I make a point to nurture my lifelong friendships. What is better than the comfort of talking with an old friend? I stay in touch with some of my mother’s friends.

Mom was always the first to suggest a party; I’d rather stay home and write. So, for my dad’s 85th birthday, I phoned my brother, and we planned a party for December. I did the invitations, and my brother took care of the photographer and the catering. After the party, I sent pictures out to family and friends, just as Mom would have. On Dad’s 50th birthday she had a surprise party for him and rented a wheelchair. She thought it was hilarious.

Mom was a good listener; I’m a terrible listener. It’s hard to hear what the other person is saying when I’m talking about myself, or talking about my writing. I am working on it; I’ve made myself more self-aware.

Two profound legacies come from Mom’s illness. Witnessing my mother’s decline, my husband and I decided now is the time for travel. We don’t know if the clock is ticking for me, or for any of us, for that matter. Since 2011, we’ve visited ten European countries. We’ve ridden in a gondola on Venice’s Grand Canal, eaten paella cooked outside in Spain, watched the Changing of the Guard in London, and viewed Van Gogh’s “Sunflowers” in Amsterdam.

The second legacy is the completion of a circle I did not foresee. When I was 25, my mother was at her worst with her mental illness. I lived in Florida, hundreds of miles away from my parents in the Midwest.

On an ordinary spring day, Mom was unsuccessful in a suicide attempt. I immediately flew through the night to her side. Mom was in a medical hospital and dismissed to a psychiatric center twenty miles away. My father had a difficult time with this. During his childhood, a family member had a breakdown and was removed by force to the local jail.

It was up to me to handle the paperwork, talk to the admitting people. I worked in a hospital, and I knew the drill. It was not easy for me, either. I didn’t understand the concept of the locked facility. I hardly handled it when we left her behind in the sterile, concrete building. The metal door slammed shut and locked us out – my petite, beautiful mother left inside.

Mom got better. Before she died, she enjoyed watching her grandsons grow up until dementia stole her memories.

I lost my long-time job in 2009, and when faced with the rotten economy and lack of employment, I freelanced for five years. This gave me more time to help my father with mom.

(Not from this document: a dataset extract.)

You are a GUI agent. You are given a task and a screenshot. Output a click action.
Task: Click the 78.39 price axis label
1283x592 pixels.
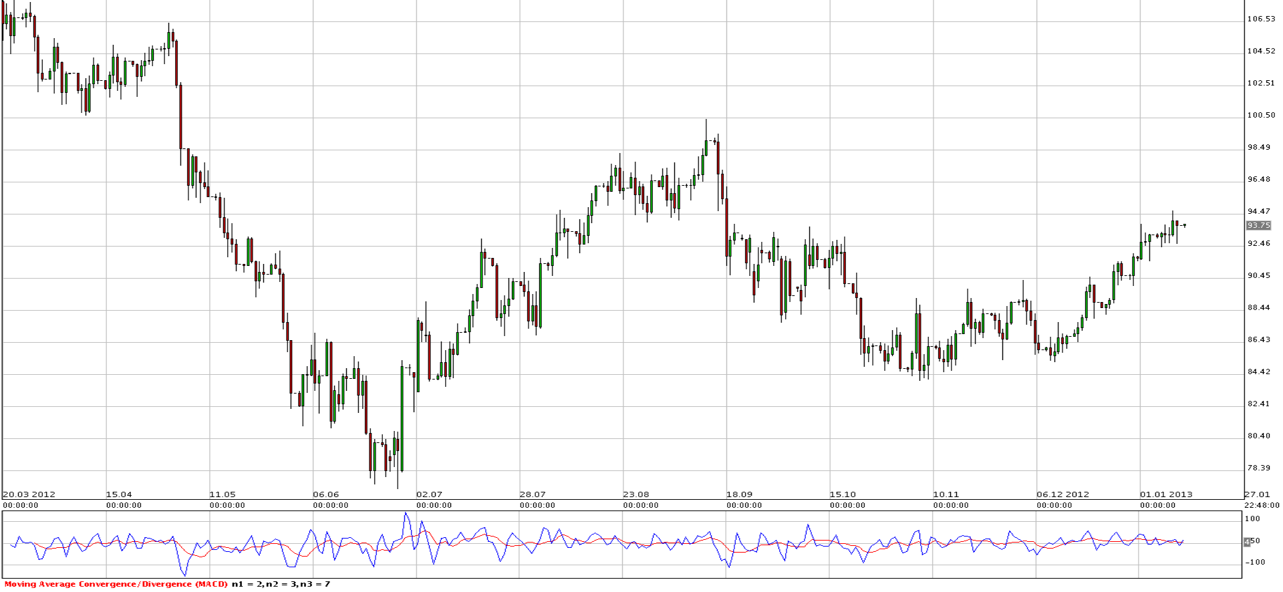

The economy improved. I needed full-time work. In February 2014, I started working at a psychiatric hospital and addiction treatment center.

This is mom’s last legacy to me: when a family member picks up that phone and calls my office for the first time and asks for help for their loved one, I feel their pain. I have great empathy for the patients we serve. Our facility is beautiful and has amazing therapists. I wish Mom could have benefited from it.

Once in a while now, someone I’ve known all my life will say to me, “That’s something your mom would do.” Nothing pleases me more.